Beyond the neighborhood of Harlem, white proprietors rejected black consumers, creating a tension between black aspirations and white endeavors to circumscribe their civil rights. As historian Robin D. G. Kelley and others have demonstrated, public places were often sites of contestation and politicization. Harlem’s civil rights struggles grew out of black consumerism and blacks’ flagrant occupation of public space in Harlem and around the city. Blacks’ consumer expectations collided with whites’ efforts to constrain blacks’ civil rights in theaters, restaurants, and public transportation. Harlem’s civil rights movement emerged from blacks’ everyday responses to de facto segregation rather than from the efforts of civil rights organizations, such as the National Association for the Advancement of Colored People (1909). Despite being headquartered in New York City, the NAACP played a marginal role in local civil rights matters. The widespread and deep-rooted racism blacks faced outside of Harlem contributed to making the black district a refuge for all blacks. Yet Harlem was no racial utopia. Blacks regularly endured unfair treatment and segregation in Harlem, especially in the chain stores along 125th Street that were less dependent upon local black patronage throughout the late 1920s. Nonetheless, blacks’ heightened expectations of the North, coupled with their experiences as privileged consumers in much of Harlem, challenged whites’ denial of their dignity and political rights across the city.
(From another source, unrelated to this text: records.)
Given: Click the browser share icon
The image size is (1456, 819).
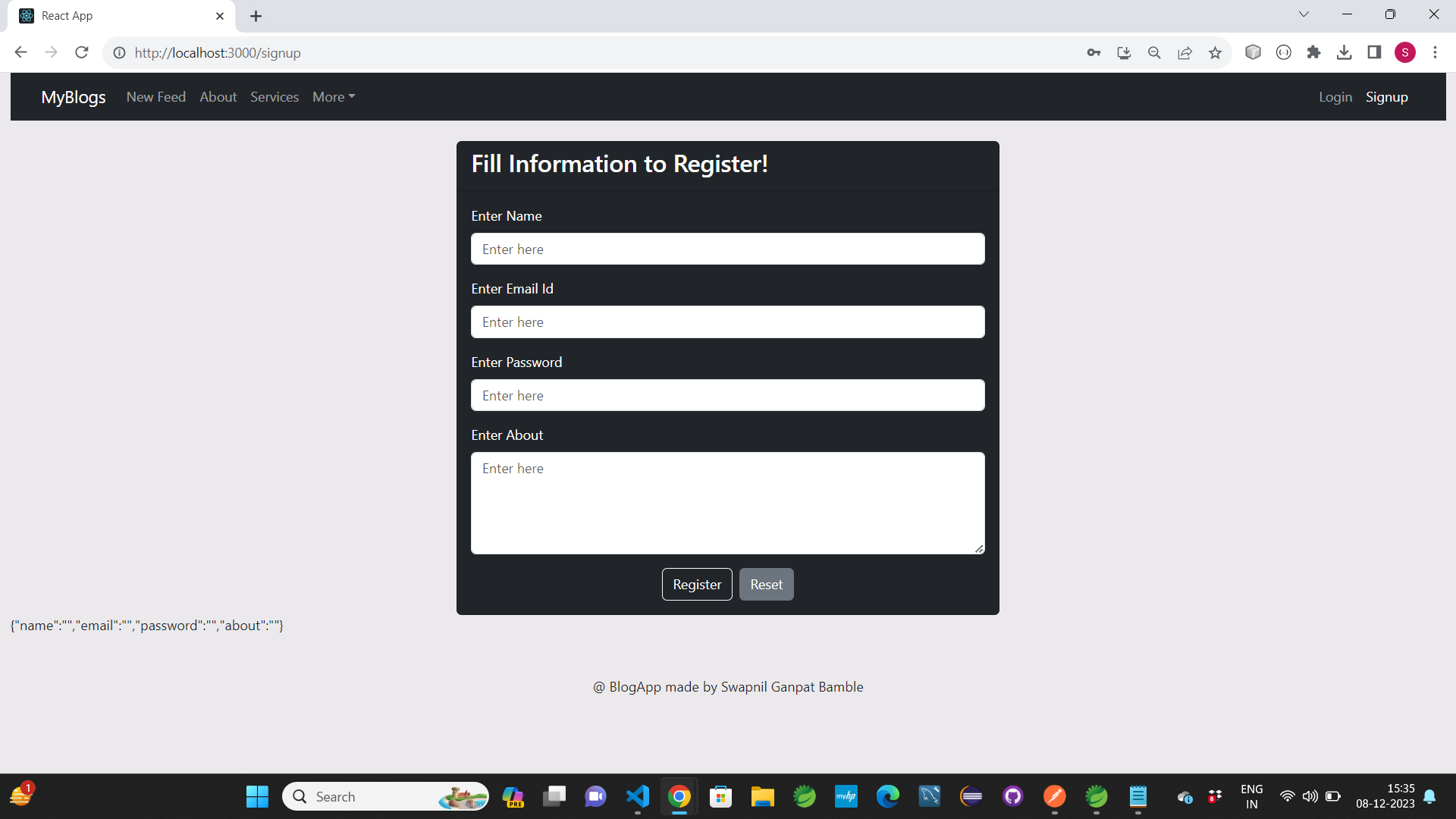Looking at the screenshot, I should [1184, 52].
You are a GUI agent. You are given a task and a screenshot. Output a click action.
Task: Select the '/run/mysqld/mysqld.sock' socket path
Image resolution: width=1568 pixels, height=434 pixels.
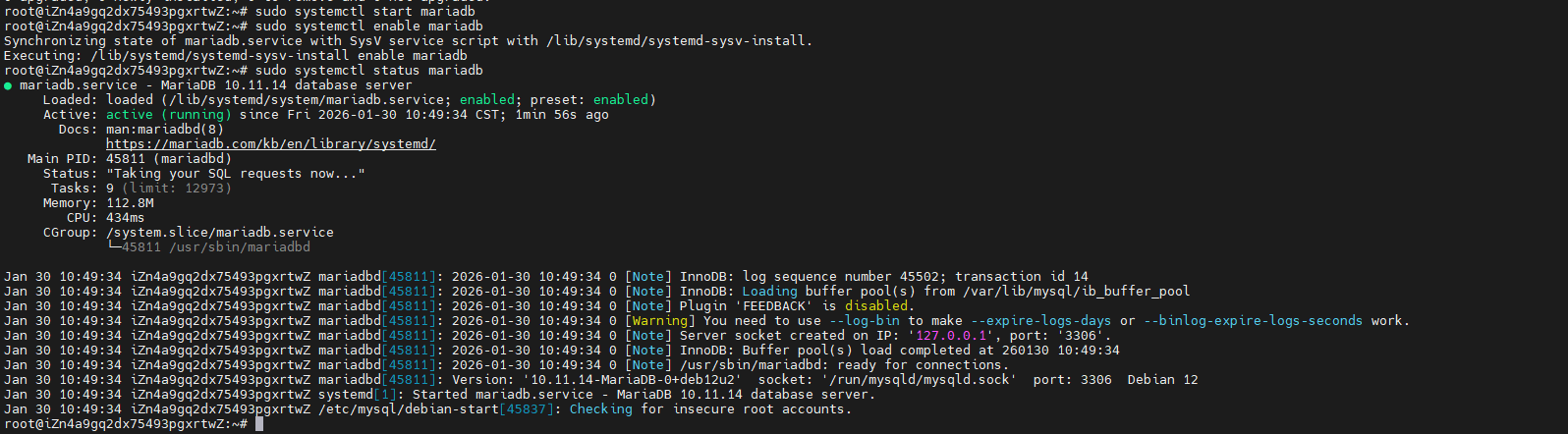pyautogui.click(x=917, y=380)
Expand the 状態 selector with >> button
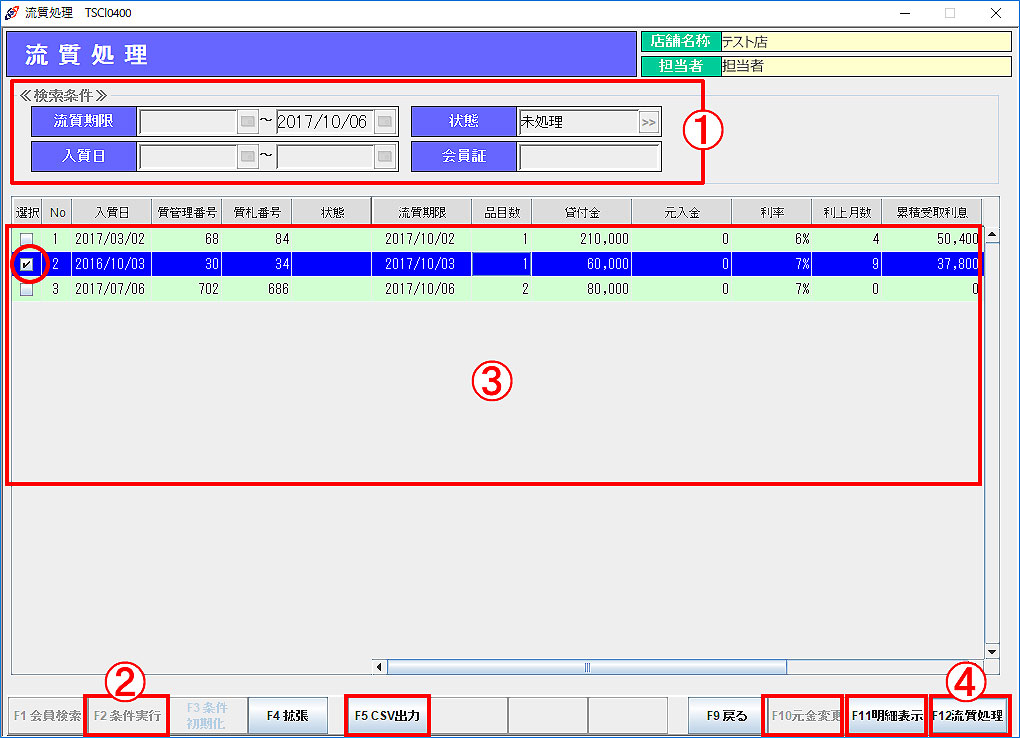1020x738 pixels. pyautogui.click(x=649, y=122)
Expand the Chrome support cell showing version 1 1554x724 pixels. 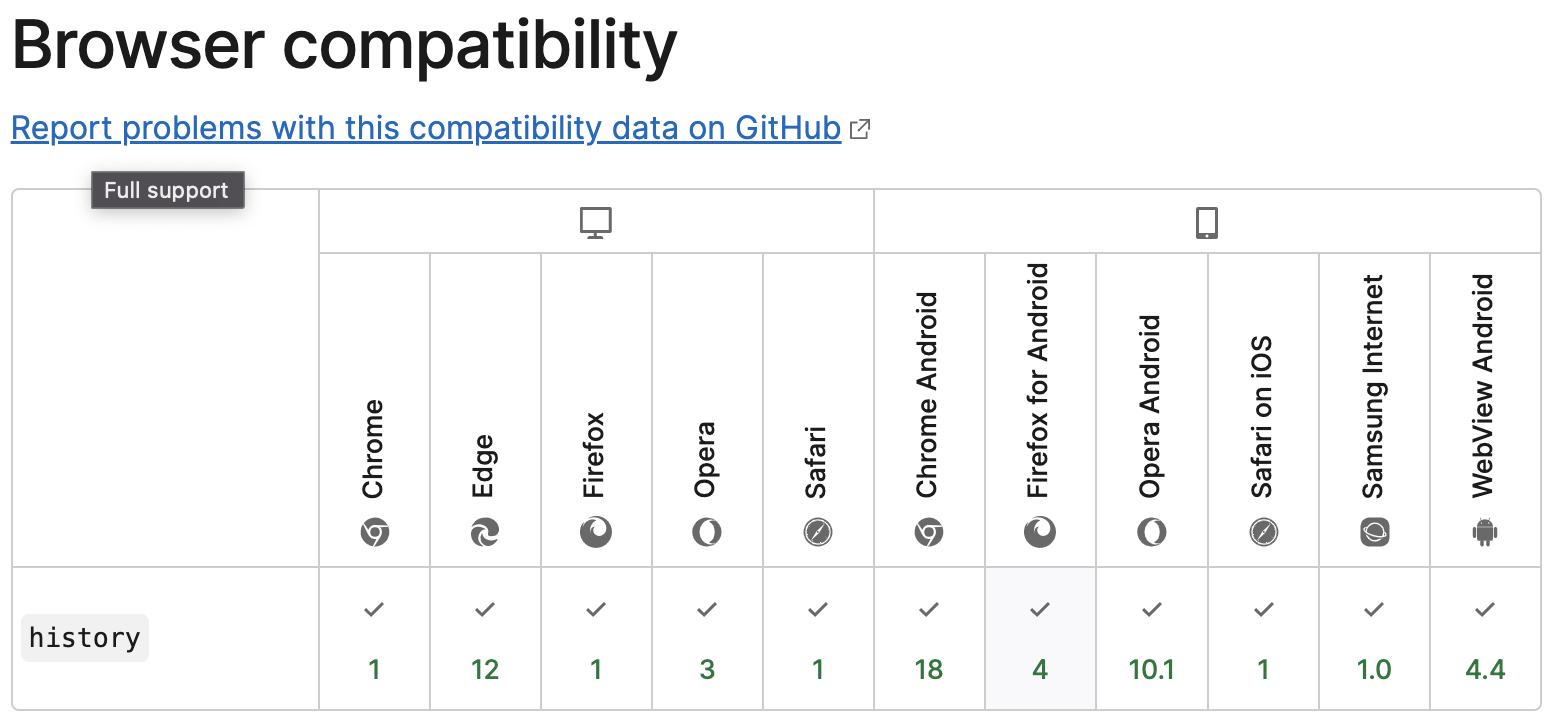[374, 638]
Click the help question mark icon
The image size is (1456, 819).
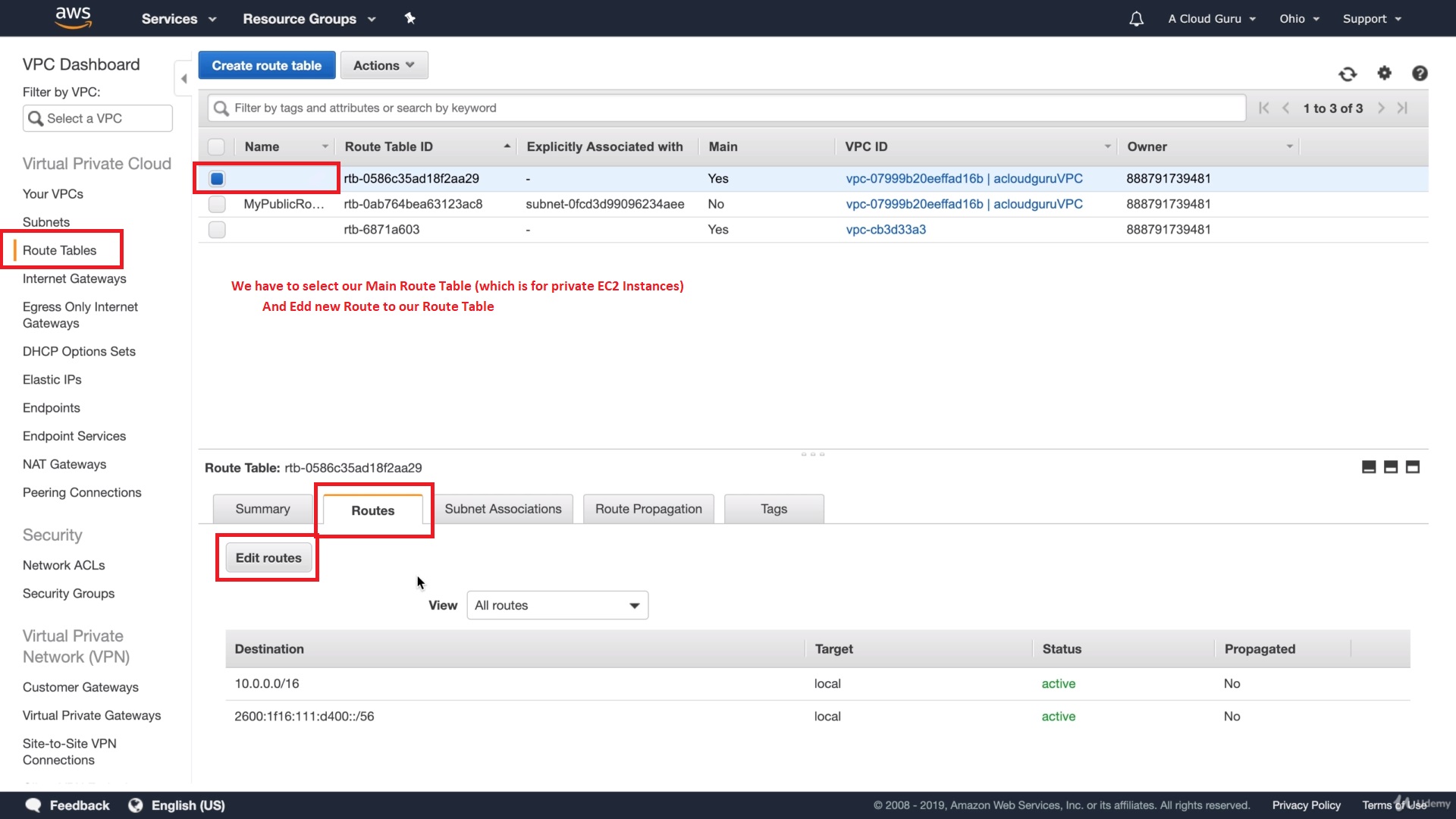1420,73
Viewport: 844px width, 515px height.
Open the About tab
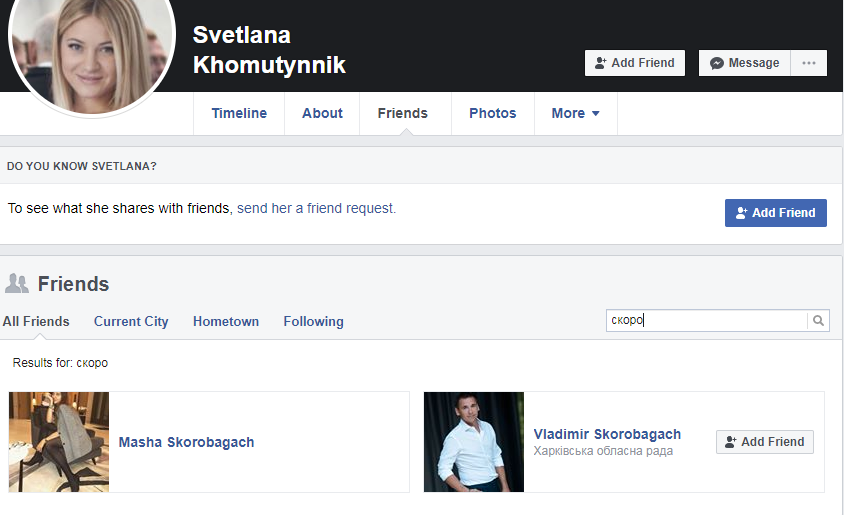click(322, 113)
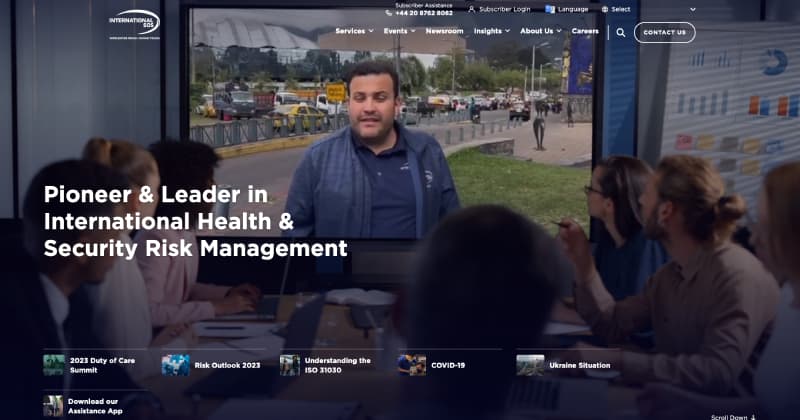The height and width of the screenshot is (420, 800).
Task: Open the Download our Assistance App link
Action: pos(96,405)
Harlem’s social reform campaign originated from black leaders’ and reformers’ efforts to simultaneously accommodate the expansion of the black population and shape the behavior of blacks in the district’s public amusements. In this way, Harlem community rights reflected not only blacks’ demands for safe housing, economic autonomy, and civil rights, but also social reform, which often took the form of neighborhood respectability and discipline. Civic-minded blacks waged an uphill battle against black consumption of films, alcohol, and other forms of pleasure-seeking activities in Harlem. Black reformers and journalists were also concerned about Harlemites’ well-being. Even before the Great Migration, the expansion of the city’s black population had exhausted the black community’s already limited resources. Black institutional churches and social reformers, such as clubwoman Victoria Earle Matthew, mustered their neighborhood resources to attend to the pre–World War migration. Black reformers tirelessly delivered services to and provided training programs for blacks, but their uplift strategies could go only so far.
By 1911, an interracial organization, the National League on Urban Conditions among Negroes, later renamed the National Urban League, formed to prepare blacks for urban life in the North. Social reform, in this sense, meant preparing migrants for modernity and to be citizens. Migration to the North, therefore, was only the first step to citizenship. Citizenship had to be embodied. By employing a citizenship discourse, which conceptualized blacks’ self-help and uplift efforts in the neighborhood as the embodiment of citizenship, black and white reformers tried to demonstrate blacks’ civic fitness. The league also played an integral role in transforming Harlem into a mobilized community. Through its cooperative efforts, the league created a network of neighborhood and city agencies responsive to the needs of the black community. The league hoped to persuade private and public social agencies—that is, white-controlled welfare agencies—to invest in the black community, to employ trained black social workers in their agencies to effect change from the inside, and particularly to open their doors to black clients.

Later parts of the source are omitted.